═════ Articolo

Non capita tutti i giorni di trovare un sostenitore di Linux che utilizza Ubuntu, ma che è fermamente legato alla versione precedente 9.04 e sconsigli assolutamente l’ultima, fiammante, 9.10 che tante cose nuove comunque porta con sé.
Per chi ama tenere aggiornato il proprio computer (e gli smanettoni generalmente appartengono a questa categoria) tutto ciò suona molto strano, ma situazioni del genere non sono più rare e da un bel po’ si assiste a retromarce inaspettate o, peggio ancora, indesiderate.
C’è un malessere, un malcontento che serpeggia, non più celato, nei confronti della distribuzione Linux realizzata dalla Canonical dell’ex astronauta Mark Shuttleworth e che, nelle intenzioni, avrebbe dovuto portare questo s.o. “gratuito” alle masse, liberando la gente dal giogo del colosso di Redmond.
Alla base, inutile girarci attorno, sono i numerosi problemi che puntualmente saltano fuori a causa di scelte poco felici, ingenue, o addirittura scellerate che contraddistinguono ormai questa ben nota distro. Davvero troppi, troppi, troppi errori i cui effetti si ripercuotono inevitabilmente sull’utenza.

══════════

**Esercizio**.
Secondo l'articolo, quale versione di Ubuntu sconsiglia assolutamente il sostenitore di Linux descritto all'inizio?

═════ Dati forniti

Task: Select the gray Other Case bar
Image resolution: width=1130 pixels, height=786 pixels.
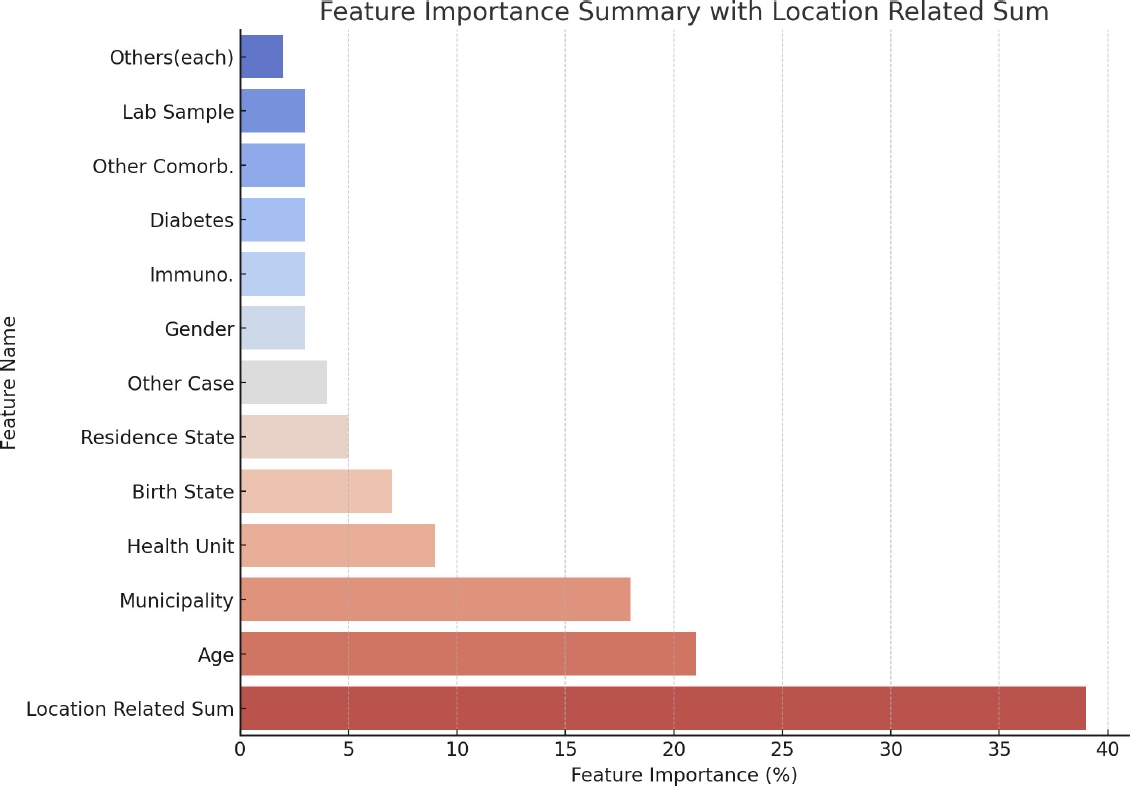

══════════

**Risposta corretta**.
La versione 9.10.